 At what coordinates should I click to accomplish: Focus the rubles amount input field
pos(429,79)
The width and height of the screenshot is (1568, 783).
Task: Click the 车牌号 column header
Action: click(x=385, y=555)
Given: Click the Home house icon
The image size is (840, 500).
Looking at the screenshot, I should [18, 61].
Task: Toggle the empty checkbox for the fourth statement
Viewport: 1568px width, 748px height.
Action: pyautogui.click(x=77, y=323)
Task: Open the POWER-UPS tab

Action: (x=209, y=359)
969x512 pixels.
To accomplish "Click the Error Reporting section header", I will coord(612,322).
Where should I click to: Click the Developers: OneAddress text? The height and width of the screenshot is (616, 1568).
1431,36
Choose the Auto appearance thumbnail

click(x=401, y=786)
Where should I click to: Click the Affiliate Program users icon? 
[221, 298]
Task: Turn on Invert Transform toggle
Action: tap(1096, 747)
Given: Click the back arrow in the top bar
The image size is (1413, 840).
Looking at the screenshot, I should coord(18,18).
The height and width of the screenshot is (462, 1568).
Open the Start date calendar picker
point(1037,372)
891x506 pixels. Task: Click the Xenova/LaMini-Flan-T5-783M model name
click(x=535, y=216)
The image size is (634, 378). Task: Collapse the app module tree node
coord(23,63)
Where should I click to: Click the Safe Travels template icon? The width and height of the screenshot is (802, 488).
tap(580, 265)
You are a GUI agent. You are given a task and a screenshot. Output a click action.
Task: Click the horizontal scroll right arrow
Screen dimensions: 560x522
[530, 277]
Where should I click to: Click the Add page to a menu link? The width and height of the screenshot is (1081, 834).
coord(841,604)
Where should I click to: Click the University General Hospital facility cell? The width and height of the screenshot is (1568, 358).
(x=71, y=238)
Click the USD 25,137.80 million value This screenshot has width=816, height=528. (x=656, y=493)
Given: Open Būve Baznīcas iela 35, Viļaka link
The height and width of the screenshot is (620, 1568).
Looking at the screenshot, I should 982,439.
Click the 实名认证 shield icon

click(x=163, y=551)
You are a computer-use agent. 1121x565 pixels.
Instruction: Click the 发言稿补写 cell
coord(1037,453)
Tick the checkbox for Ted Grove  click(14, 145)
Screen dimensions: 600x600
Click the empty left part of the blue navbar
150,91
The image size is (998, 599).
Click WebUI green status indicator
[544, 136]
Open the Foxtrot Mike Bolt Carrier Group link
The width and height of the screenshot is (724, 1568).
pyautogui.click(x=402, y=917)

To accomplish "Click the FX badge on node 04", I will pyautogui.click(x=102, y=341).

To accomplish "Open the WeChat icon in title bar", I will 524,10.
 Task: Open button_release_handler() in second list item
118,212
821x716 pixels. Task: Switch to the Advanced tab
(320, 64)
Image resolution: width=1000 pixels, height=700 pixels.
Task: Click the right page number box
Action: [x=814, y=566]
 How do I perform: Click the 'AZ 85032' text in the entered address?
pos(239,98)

○ ○ ○

Task brief: No line may be altered or left out when the data is written out.

Result for this task:
 At what coordinates should I click to accomplish: Focus the rubles amount input field
pos(429,79)
The width and height of the screenshot is (1568, 783).
Task: Click the 车牌号 column header
Action: click(x=385, y=555)
Given: Click the Home house icon
The image size is (840, 500).
Looking at the screenshot, I should [18, 61].
Task: Toggle the empty checkbox for the fourth statement
Viewport: 1568px width, 748px height.
Action: pyautogui.click(x=77, y=323)
Task: Open the POWER-UPS tab

Action: (x=209, y=359)
969x512 pixels.
To accomplish "Click the Error Reporting section header", I will coord(612,322).
Where should I click to: Click the Developers: OneAddress text? The height and width of the screenshot is (616, 1568).
1431,36
Choose the Auto appearance thumbnail

click(x=401, y=786)
Where should I click to: Click the Affiliate Program users icon? 
[221, 298]
Task: Turn on Invert Transform toggle
Action: tap(1096, 747)
Given: Click the back arrow in the top bar
The image size is (1413, 840).
Looking at the screenshot, I should coord(18,18).
The height and width of the screenshot is (462, 1568).
Open the Start date calendar picker
point(1037,372)
891x506 pixels. Task: Click the Xenova/LaMini-Flan-T5-783M model name
click(x=535, y=216)
The image size is (634, 378). Task: Collapse the app module tree node
coord(23,63)
Where should I click to: Click the Safe Travels template icon? The width and height of the screenshot is (802, 488).
tap(580, 265)
You are a GUI agent. You are given a task and a screenshot. Output a click action.
Task: Click the horizontal scroll right arrow
Screen dimensions: 560x522
[530, 277]
Where should I click to: Click the Add page to a menu link? The width and height of the screenshot is (1081, 834).
coord(841,604)
Where should I click to: Click the University General Hospital facility cell? The width and height of the screenshot is (1568, 358).
(x=71, y=238)
Click the USD 25,137.80 million value This screenshot has width=816, height=528. (x=656, y=493)
Given: Open Būve Baznīcas iela 35, Viļaka link
The height and width of the screenshot is (620, 1568).
Looking at the screenshot, I should 982,439.
Click the 实名认证 shield icon

click(x=163, y=551)
You are a computer-use agent. 1121x565 pixels.
Instruction: Click the 发言稿补写 cell
coord(1037,453)
Tick the checkbox for Ted Grove  click(14, 145)
Screen dimensions: 600x600
Click the empty left part of the blue navbar
150,91
The image size is (998, 599).
Click WebUI green status indicator
[544, 136]
Open the Foxtrot Mike Bolt Carrier Group link
The width and height of the screenshot is (724, 1568).
pyautogui.click(x=402, y=917)

To accomplish "Click the FX badge on node 04", I will pyautogui.click(x=102, y=341).

To accomplish "Open the WeChat icon in title bar", I will 524,10.
 Task: Open button_release_handler() in second list item
118,212
821x716 pixels. Task: Switch to the Advanced tab
(320, 64)
Image resolution: width=1000 pixels, height=700 pixels.
Task: Click the right page number box
Action: [x=814, y=566]
 How do I perform: Click the 'AZ 85032' text in the entered address?
pos(239,98)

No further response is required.